YOUR TASK ->
Rewrite every one of the following rows with "How do I perform" changed to "How can I carry out" wherever it occurs, keeping all other text unchanged.

PROVIDED DATA ->
..........

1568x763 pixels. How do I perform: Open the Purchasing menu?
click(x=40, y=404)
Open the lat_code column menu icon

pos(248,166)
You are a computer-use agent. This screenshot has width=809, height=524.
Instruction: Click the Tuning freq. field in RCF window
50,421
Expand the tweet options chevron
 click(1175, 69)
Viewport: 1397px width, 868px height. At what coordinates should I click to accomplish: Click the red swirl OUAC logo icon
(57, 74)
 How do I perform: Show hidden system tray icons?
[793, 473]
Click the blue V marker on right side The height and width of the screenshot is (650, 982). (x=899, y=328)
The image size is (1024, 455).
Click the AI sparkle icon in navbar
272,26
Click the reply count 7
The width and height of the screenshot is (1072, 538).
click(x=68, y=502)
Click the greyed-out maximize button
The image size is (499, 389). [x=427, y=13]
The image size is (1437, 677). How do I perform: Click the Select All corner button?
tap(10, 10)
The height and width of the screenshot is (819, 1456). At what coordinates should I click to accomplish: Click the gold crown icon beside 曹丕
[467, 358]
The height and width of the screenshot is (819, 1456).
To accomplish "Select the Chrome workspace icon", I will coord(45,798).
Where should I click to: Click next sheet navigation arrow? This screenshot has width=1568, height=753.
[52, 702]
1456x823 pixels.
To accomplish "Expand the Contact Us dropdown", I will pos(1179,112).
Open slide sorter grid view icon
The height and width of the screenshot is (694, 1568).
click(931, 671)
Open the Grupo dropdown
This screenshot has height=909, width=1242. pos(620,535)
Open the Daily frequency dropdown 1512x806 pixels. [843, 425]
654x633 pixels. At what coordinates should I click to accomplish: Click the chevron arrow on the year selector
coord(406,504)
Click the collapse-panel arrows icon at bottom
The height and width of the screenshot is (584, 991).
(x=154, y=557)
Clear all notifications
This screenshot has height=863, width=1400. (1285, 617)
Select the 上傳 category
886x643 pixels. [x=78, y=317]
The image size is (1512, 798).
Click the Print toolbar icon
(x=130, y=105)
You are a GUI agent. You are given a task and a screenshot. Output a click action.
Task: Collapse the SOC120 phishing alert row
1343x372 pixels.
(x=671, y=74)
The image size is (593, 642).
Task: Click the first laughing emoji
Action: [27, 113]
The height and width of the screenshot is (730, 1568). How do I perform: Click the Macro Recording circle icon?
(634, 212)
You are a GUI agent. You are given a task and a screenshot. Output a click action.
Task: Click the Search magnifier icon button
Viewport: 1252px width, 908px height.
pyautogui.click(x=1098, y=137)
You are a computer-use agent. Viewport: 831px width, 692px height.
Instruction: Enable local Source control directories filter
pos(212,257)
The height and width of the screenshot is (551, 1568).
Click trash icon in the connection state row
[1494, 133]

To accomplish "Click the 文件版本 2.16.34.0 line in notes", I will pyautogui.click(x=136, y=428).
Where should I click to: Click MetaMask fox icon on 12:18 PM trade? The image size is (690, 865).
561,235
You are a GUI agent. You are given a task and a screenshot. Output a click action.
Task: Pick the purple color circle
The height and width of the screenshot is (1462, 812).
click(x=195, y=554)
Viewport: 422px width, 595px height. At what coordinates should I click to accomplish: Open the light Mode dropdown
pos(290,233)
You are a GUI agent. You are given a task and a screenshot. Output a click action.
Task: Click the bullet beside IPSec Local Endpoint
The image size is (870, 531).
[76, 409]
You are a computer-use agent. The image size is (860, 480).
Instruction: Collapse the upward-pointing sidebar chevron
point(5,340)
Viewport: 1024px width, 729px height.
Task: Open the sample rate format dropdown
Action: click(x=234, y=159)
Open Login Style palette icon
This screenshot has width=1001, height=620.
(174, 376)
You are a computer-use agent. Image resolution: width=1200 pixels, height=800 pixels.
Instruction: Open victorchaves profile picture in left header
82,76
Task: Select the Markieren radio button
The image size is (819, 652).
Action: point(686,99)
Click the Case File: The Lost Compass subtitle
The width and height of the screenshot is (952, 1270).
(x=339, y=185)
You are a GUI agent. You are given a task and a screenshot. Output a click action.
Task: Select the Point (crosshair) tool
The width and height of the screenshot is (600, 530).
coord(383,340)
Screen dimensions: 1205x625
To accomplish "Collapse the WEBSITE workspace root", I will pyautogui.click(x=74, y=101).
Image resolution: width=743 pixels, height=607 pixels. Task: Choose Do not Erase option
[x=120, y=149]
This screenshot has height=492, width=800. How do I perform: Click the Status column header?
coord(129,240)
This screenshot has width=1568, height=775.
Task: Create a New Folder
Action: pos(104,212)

..........

RESPONSE TO THE TASK ->
1568x763 pixels. How can I carry out: Open the Purchasing menu?
click(x=40, y=404)
Open the lat_code column menu icon

pos(248,166)
You are a computer-use agent. This screenshot has width=809, height=524.
Instruction: Click the Tuning freq. field in RCF window
50,421
Expand the tweet options chevron
 click(1175, 69)
Viewport: 1397px width, 868px height. At what coordinates should I click to accomplish: Click the red swirl OUAC logo icon
(57, 74)
 How can I carry out: Show hidden system tray icons?
[793, 473]
Click the blue V marker on right side The height and width of the screenshot is (650, 982). (x=899, y=328)
The image size is (1024, 455).
Click the AI sparkle icon in navbar
272,26
Click the reply count 7
The width and height of the screenshot is (1072, 538).
click(x=68, y=502)
Click the greyed-out maximize button
The image size is (499, 389). [x=427, y=13]
The image size is (1437, 677). How can I carry out: Click the Select All corner button?
tap(10, 10)
The height and width of the screenshot is (819, 1456). At what coordinates should I click to accomplish: Click the gold crown icon beside 曹丕
[467, 358]
The height and width of the screenshot is (819, 1456).
To accomplish "Select the Chrome workspace icon", I will coord(45,798).
Where should I click to: Click next sheet navigation arrow? This screenshot has width=1568, height=753.
[52, 702]
1456x823 pixels.
To accomplish "Expand the Contact Us dropdown", I will pos(1179,112).
Open slide sorter grid view icon
The height and width of the screenshot is (694, 1568).
click(931, 671)
Open the Grupo dropdown
This screenshot has height=909, width=1242. pos(620,535)
Open the Daily frequency dropdown 1512x806 pixels. [843, 425]
654x633 pixels. At what coordinates should I click to accomplish: Click the chevron arrow on the year selector
coord(406,504)
Click the collapse-panel arrows icon at bottom
The height and width of the screenshot is (584, 991).
(x=154, y=557)
Clear all notifications
This screenshot has height=863, width=1400. (1285, 617)
Select the 上傳 category
886x643 pixels. [x=78, y=317]
The image size is (1512, 798).
Click the Print toolbar icon
(x=130, y=105)
You are a GUI agent. You are given a task and a screenshot. Output a click action.
Task: Collapse the SOC120 phishing alert row
1343x372 pixels.
(x=671, y=74)
The image size is (593, 642).
Task: Click the first laughing emoji
Action: [27, 113]
The height and width of the screenshot is (730, 1568). How can I carry out: Click the Macro Recording circle icon?
(634, 212)
You are a GUI agent. You are given a task and a screenshot. Output a click action.
Task: Click the Search magnifier icon button
Viewport: 1252px width, 908px height.
pyautogui.click(x=1098, y=137)
You are a computer-use agent. Viewport: 831px width, 692px height.
Instruction: Enable local Source control directories filter
pos(212,257)
The height and width of the screenshot is (551, 1568).
Click trash icon in the connection state row
[1494, 133]

To accomplish "Click the 文件版本 2.16.34.0 line in notes", I will pyautogui.click(x=136, y=428).
Where should I click to: Click MetaMask fox icon on 12:18 PM trade? The image size is (690, 865).
561,235
You are a GUI agent. You are given a task and a screenshot. Output a click action.
Task: Pick the purple color circle
The height and width of the screenshot is (1462, 812).
click(x=195, y=554)
Viewport: 422px width, 595px height. At what coordinates should I click to accomplish: Open the light Mode dropdown
pos(290,233)
You are a GUI agent. You are given a task and a screenshot. Output a click action.
Task: Click the bullet beside IPSec Local Endpoint
The image size is (870, 531).
[76, 409]
You are a computer-use agent. The image size is (860, 480).
Instruction: Collapse the upward-pointing sidebar chevron
point(5,340)
Viewport: 1024px width, 729px height.
Task: Open the sample rate format dropdown
Action: click(x=234, y=159)
Open Login Style palette icon
This screenshot has width=1001, height=620.
(174, 376)
You are a computer-use agent. Image resolution: width=1200 pixels, height=800 pixels.
Instruction: Open victorchaves profile picture in left header
82,76
Task: Select the Markieren radio button
The image size is (819, 652).
Action: point(686,99)
Click the Case File: The Lost Compass subtitle
The width and height of the screenshot is (952, 1270).
(x=339, y=185)
You are a GUI agent. You are given a task and a screenshot. Output a click action.
Task: Select the Point (crosshair) tool
The width and height of the screenshot is (600, 530).
coord(383,340)
Screen dimensions: 1205x625
To accomplish "Collapse the WEBSITE workspace root", I will pyautogui.click(x=74, y=101).
Image resolution: width=743 pixels, height=607 pixels. Task: Choose Do not Erase option
[x=120, y=149]
This screenshot has height=492, width=800. How can I carry out: Click the Status column header?
coord(129,240)
This screenshot has width=1568, height=775.
Task: Create a New Folder
Action: pos(104,212)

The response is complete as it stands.